Everything you need to know about our spring releases
Welcome spring with our brand new microlots. Update your morning ritual for the season with these fresh bags of single-origin coffee.
Honduras Finca Las Flores
Sweet, fruity and winey, this coffee comes from Finca las Flores. With its notes of chocolate, cherry, raspberry and rose, it reveals a very expressive profile. Its story begins in the lush lands of Marcala, Honduras, under the protective shady trees that stretch across 5 hectares. Roger Antonio Domínguez Márquez owns several farms in La Paz, located at a good altitude for the region, above 1,500 MASL, and inherited it from his father who owned it since the early 90s.

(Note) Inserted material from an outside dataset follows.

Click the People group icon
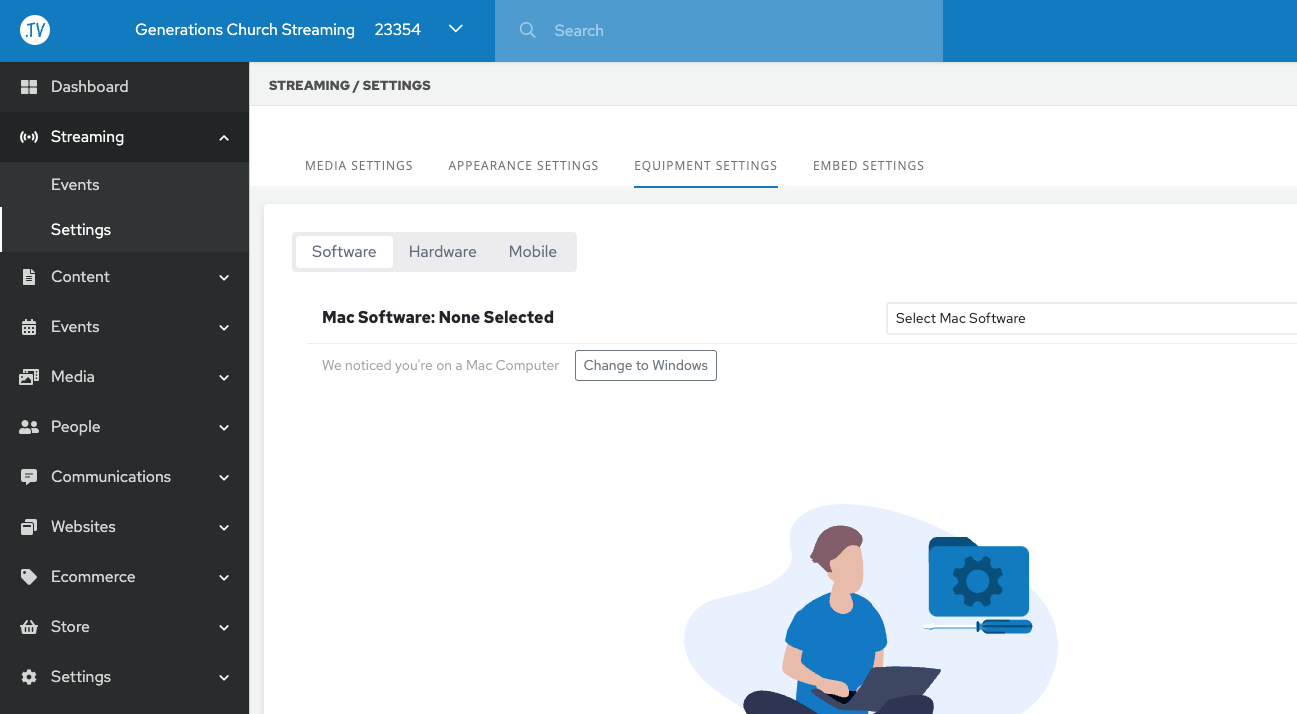[x=29, y=427]
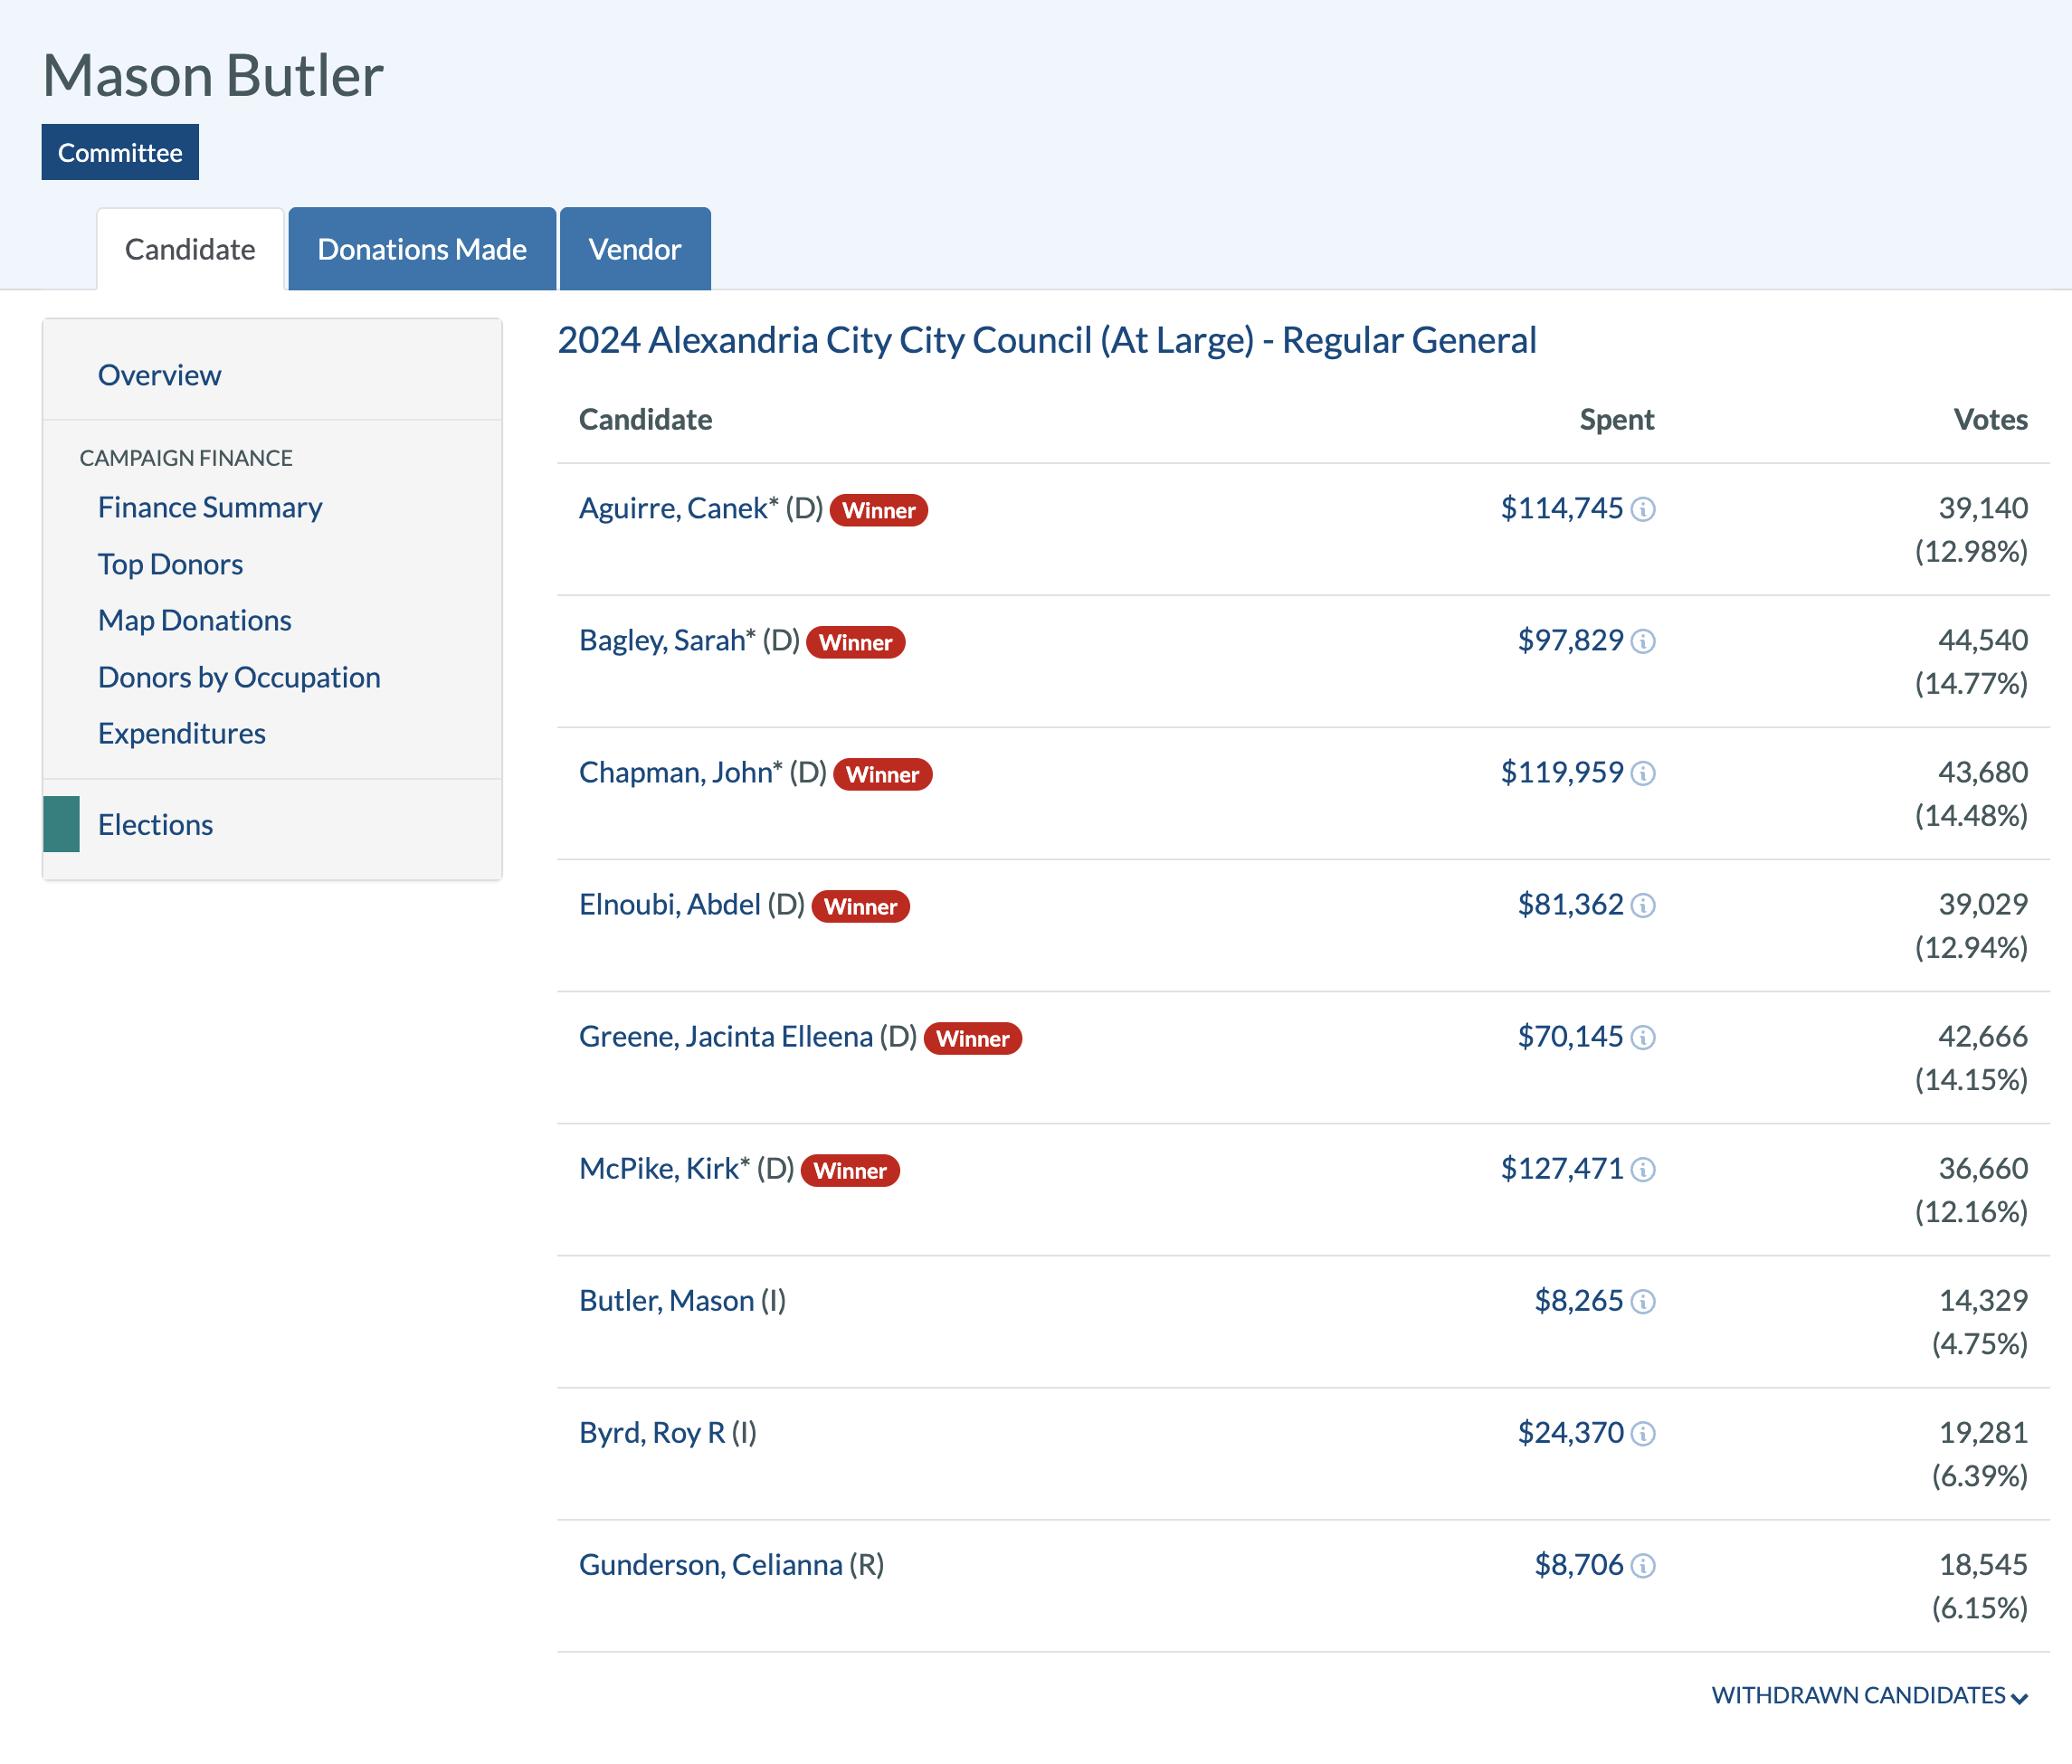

After harvesting the coffee cherries at full maturity, he cultivates in small quantities and naturally process these Bourbon, Catuai and Caturra on site. Drying is a particularly difficult part of the processing chain that has limited Honduras's breakthrough as a true source of specialty coffees. Due to the local climate, many growers are increasingly turning to fully mechanical drying, which certainly speeds up the drying process, but can contribute to overall instability in moisture content and water activity, which can lead to quality issues over time.
Honduran specialty coffee
Although it does not enjoy as glorious a reputation as other Central American coffee-producing countries such as Costa Rica or Guatemala, Honduras has gradually become the largest producer, exporting more volume than any other country in the region, and seventh overall in the world in terms of exports. Despite this large quantity of coffee from Honduras, it can be difficult to find quality coffees there, as the country lacks the infrastructure to support the more niche specialty market enjoyed by its neighbors.
The importance of quality competitions and high-level auctions such as the Cup of Excellence, has inspired larger and wealthier growers to plant new varieties, experiment with new processes and improve their techniques and infrastructure. IHCAFE's increased research and extension services have also contributed to greater awareness of the specialty coffee market among Honduran producers, and there is continued potential as media and industry attention buyers increases on the country.
Brazil Fazenda Santa Ines
Brazilian coffee has a bad reputation, often preferring quantity over quality. However, behind these industrial crops hide passionate producers who will amaze you with their extraordinary specialty coffee. This is the case of our new batch from Fazenda Santa Ines which amazed us with its sweet profile typical of the best Brazilian coffees with notes of cocoa, lemon, and almonds.
Coffee growing in Carmo de Minas has been the business of the Pereira family since 1979. When the family started managing the 215-hectare farmland at Fazenda Santa Ines, they planted new varieties of coffee such as Catucai, Catuai, Bourbon and Acaia. They also updated their harvesting and processing techniques to improve quality and productivity and hired experts to improve the quality of their product. Since these changes, coffees from Santa Ines have stood out in regional and national competitions: in 2005, a sample of Fazenda Santa Ines won first place in Brazil's Cup of Excellence, with a world-record of 95.8. The coffee beans are picked by hand and then dried on raised African beds. Drying can take 20 to 25 days, depending on the weather.
Specialty coffee in Brazil
Long before we knew the words single origin, most of us were probably drinking a blend that featured Brazilian coffee. The country profile has, for many of us, built our very idea of how coffee tastes with notes of hazelnuts, cacao, and a full-bodied profile. Unique on many levels, Brazil's coffee history tells us the possibilities and dangers of growing this beloved crop. A look at the coffee industry in this country is a foray into the chapter of coffee history that propelled it into so many homes around the world.
For 150 years, Brazil dominated the world coffee market, producing at times most of the supply around the globe. By the time coffee leaf rust decimated Indonesian coffee markets in the early 20th century, Brazil was on the verge of monopolizing the entire market, and by the 1920s it did; Brazilian production accounted for more than 80% of coffee worldwide. Even today, a third of the world's coffee is grown in Brazil. In 2010, this represented nearly three million tons of coffee.
When the specialty coffee market grew in North America and many enthusiasts embraced cafes as a new social space, Brazilian companies quickly followed the trend. In search of higher quality, coffee roasters and coffeeshop owners began to buy coffee directly from producers, creating a new type of market in Brazil. There is a widely held belief that coffee production in Brazil is highly industrialized and focused on volume rather than quality. However, nearly 73% of Brazilian coffees are harvested manually or partly using machines.
Brazil has a great diversity of small coffee producers who have innovated and made great efforts to remain sustainable and competitive. The growth of specialty coffee in Brazil may be underestimated when comparing the numbers between commoditized and specialty-grade coffee beans. However, they have been crucial for hundreds of coffee growers. Indeed, in recent decades, specialty coffee has prevented small producers from disappearing due to market fluctuations that made it difficult to sustain their production. In short, for years to come, specialty coffee remains a promising market in Brazil.